Decision Date | 27 December 1937 |
Docket Number | No. 6762.,6762. |
Citation | 95 F.2d 91 |
Parties | HEITMEYER v. FEDERAL COMMUNICATIONS COMMISSION. |
Court | U.S. Court of Appeals — District of Columbia Circuit |
Clarence C. Dill, and James W. Gum, both of Washington, D. C., for appellant.
Hampson Gary, George B. Porter, Fanney Neyman, Frank U. Fletcher, and Ralph L. Walker, all of Washington, D. C., for appellee.
Before ROBB, GRONER, and MILLER, Associate Justices, and WHEAT, District Judge.
This is an appeal under section 402(b) (1) of the Communications Act of 19341 from a decision of the Federal Communications Commission denying the appellant's application for a permit to construct a new radio broadcasting station at Cheyenne, Wyo.
The record shows that the Examiner who heard the case made findings of fact and arrived at conclusions therefrom to the effect that:
The Examiner, therefore, recommended that the application of Heitmeyer, the appellant herein, be granted.

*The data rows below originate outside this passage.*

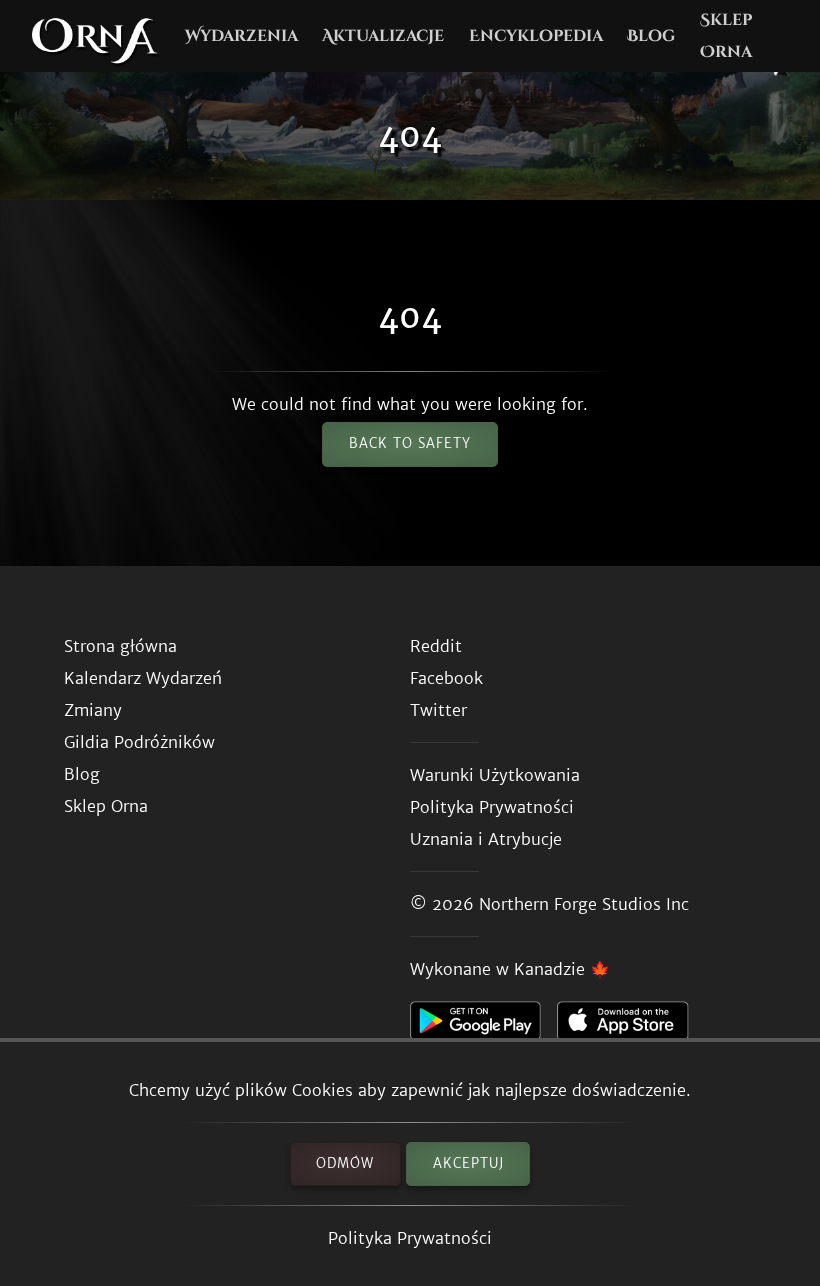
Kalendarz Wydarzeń (143, 678)
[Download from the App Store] (630, 1026)
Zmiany (93, 710)
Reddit (436, 646)
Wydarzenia (241, 36)
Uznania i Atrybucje (486, 839)
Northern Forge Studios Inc (584, 904)
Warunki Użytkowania (495, 775)
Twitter (438, 710)
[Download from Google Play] (483, 1026)
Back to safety (410, 443)
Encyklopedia (536, 36)
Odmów (345, 1163)
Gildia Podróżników (139, 742)
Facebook (446, 678)
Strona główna (120, 646)
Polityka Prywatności (410, 1238)
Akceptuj (468, 1163)
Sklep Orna (726, 36)
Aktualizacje (383, 36)
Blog (651, 36)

At the same time he recommended denial of the application of the Wyoming Radio Educational Association, which he had theretofore consolidated for hearing with the appellant's application.
Approximately four months later, on May 1, 1936, the Commission entered its final order denying the application; making no findings and assigning no reasons therefor, but stating that it would "issue and publish at a subsequent date an opinion setting forth a statement of the facts appearing of record and the grounds for the decision t herein reached." On June 12, 1936, the Commission's decision was entered denying the applications of appellant Heitmeyer and that of the Wyoming Radio Educational Association. The latter applicant has not appealed from the decision of the Commission and is not concerned herein.
Section 402(c) of the Communications Act, 47 U.S.C.A. § 402(c), provides that within thirty days after the filing of an appeal "the Commission shall file with the court the originals or certified copies of all papers and evidence presented to it upon the application or order involved, and also a like copy of its decision thereon, and shall within thirty days thereafter file a full statement in writing of the facts and grounds for its decision as found and given by it." (Italics supplied.)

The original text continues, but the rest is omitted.